### EXERCISE DIRECTIONS
Rewrite the entries below, starting at "Given: Open More Details for UpdraftPlus" and ending at the last entry, with "indicator menu" substituted for "indicator tool" and everything else unchanged.

[Raw entries]
◆ ◆ ◆

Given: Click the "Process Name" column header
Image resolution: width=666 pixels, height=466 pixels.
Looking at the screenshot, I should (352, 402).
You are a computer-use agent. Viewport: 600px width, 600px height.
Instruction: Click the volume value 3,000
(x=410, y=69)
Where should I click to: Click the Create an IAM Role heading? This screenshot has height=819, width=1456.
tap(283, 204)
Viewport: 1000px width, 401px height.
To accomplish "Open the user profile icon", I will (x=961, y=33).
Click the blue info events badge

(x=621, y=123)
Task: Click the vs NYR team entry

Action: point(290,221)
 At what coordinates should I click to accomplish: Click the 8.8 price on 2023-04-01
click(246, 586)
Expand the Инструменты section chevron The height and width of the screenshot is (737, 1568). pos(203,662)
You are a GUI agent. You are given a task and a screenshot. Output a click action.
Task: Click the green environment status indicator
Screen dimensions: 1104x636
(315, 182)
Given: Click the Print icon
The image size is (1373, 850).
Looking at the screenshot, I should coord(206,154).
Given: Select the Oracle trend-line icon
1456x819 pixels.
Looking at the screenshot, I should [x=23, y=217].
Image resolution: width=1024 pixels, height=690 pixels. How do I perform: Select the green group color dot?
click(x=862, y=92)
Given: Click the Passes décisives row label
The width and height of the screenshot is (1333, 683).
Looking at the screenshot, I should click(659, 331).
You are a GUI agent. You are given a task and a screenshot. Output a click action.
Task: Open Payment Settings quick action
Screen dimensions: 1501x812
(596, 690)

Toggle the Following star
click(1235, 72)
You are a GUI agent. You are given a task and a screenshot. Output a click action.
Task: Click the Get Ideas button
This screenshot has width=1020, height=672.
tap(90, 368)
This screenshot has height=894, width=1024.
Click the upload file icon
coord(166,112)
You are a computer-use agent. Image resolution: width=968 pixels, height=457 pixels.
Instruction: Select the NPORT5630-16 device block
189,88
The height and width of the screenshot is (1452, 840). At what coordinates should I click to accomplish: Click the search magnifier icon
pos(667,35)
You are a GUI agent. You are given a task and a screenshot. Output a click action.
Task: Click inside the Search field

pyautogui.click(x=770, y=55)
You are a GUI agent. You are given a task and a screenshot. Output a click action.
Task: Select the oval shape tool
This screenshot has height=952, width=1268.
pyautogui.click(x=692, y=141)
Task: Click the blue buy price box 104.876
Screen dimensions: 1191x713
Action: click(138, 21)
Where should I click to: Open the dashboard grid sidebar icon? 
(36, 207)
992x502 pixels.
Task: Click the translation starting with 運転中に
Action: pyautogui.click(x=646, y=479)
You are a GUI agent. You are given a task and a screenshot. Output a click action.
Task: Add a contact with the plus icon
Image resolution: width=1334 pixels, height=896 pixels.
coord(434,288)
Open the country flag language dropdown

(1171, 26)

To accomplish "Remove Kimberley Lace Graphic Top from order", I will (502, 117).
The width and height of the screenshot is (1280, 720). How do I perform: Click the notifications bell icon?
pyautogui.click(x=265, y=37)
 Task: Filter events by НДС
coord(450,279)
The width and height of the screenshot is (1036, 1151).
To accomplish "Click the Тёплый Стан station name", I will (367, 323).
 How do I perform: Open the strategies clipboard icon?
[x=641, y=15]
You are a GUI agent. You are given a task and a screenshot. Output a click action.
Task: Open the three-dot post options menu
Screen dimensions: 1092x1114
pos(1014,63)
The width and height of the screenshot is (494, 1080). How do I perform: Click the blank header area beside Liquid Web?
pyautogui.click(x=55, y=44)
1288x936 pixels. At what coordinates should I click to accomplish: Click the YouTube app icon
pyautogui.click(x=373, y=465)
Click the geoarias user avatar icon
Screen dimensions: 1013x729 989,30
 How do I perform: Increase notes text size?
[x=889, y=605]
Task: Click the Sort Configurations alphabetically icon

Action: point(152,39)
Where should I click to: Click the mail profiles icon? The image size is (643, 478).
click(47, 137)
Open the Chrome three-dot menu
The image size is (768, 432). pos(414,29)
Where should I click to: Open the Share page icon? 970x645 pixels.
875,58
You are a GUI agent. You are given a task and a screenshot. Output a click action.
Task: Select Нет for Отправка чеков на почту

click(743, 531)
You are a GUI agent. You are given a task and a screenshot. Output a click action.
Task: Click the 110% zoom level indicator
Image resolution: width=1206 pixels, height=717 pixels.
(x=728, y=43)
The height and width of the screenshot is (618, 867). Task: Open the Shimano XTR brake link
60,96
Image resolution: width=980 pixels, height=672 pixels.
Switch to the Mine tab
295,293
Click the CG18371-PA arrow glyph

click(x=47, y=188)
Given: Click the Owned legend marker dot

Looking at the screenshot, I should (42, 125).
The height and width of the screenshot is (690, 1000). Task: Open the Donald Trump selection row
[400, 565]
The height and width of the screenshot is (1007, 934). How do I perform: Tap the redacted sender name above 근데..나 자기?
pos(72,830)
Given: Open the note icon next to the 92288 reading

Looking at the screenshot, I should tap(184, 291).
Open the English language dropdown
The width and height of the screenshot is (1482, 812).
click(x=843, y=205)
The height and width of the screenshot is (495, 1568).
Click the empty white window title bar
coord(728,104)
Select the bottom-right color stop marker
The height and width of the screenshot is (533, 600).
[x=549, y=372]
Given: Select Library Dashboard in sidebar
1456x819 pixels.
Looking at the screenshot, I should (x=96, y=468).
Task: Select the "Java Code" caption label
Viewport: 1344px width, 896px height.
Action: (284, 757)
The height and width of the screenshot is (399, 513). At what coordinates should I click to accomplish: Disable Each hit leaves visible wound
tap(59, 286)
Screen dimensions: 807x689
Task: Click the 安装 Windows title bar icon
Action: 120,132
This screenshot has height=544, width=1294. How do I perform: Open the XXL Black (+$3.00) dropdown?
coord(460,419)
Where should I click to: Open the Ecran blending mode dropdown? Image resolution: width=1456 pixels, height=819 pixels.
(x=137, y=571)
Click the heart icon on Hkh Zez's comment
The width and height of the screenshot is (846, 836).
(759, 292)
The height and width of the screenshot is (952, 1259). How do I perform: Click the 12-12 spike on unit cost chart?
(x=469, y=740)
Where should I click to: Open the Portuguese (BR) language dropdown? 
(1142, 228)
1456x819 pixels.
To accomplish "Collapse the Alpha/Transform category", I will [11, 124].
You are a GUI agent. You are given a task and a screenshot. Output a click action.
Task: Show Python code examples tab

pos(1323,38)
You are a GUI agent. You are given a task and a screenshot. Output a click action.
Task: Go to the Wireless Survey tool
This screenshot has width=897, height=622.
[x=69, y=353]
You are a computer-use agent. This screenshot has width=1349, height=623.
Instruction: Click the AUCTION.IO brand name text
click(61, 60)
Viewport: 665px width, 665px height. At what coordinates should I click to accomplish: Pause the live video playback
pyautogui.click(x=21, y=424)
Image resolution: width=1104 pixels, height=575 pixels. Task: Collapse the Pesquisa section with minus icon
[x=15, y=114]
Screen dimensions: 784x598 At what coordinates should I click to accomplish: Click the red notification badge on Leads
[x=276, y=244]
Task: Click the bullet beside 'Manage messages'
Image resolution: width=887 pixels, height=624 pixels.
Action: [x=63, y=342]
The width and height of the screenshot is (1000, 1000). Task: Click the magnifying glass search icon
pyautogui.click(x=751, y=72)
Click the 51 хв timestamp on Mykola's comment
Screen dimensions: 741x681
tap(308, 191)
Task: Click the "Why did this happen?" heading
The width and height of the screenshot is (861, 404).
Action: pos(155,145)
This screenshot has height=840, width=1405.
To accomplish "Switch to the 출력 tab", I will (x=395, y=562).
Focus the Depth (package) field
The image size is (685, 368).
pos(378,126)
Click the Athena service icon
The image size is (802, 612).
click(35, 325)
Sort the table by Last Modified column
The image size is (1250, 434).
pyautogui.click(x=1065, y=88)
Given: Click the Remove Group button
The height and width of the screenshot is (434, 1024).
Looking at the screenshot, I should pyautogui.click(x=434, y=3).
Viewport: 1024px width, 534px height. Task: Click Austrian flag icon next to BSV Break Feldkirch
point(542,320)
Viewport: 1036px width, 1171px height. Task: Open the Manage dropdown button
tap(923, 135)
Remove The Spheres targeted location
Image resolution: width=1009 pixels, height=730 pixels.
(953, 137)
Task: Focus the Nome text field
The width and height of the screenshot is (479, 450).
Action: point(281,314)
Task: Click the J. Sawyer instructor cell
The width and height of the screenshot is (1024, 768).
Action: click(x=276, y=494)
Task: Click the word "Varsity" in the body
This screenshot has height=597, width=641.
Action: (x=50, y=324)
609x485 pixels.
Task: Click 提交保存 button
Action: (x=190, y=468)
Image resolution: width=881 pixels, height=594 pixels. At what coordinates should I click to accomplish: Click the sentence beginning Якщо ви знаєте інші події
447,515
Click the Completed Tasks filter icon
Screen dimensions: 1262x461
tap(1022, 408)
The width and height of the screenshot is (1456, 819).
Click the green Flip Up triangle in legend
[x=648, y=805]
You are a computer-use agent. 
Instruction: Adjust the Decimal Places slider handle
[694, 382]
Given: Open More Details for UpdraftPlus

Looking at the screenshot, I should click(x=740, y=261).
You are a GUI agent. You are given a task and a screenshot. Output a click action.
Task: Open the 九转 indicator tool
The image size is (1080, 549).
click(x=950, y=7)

◆ ◆ ◆

### FINISHED ANSWER
Given: Open More Details for UpdraftPlus

Looking at the screenshot, I should click(x=740, y=261).
You are a GUI agent. You are given a task and a screenshot. Output a click action.
Task: Open the 九转 indicator menu
The image size is (1080, 549).
click(x=950, y=7)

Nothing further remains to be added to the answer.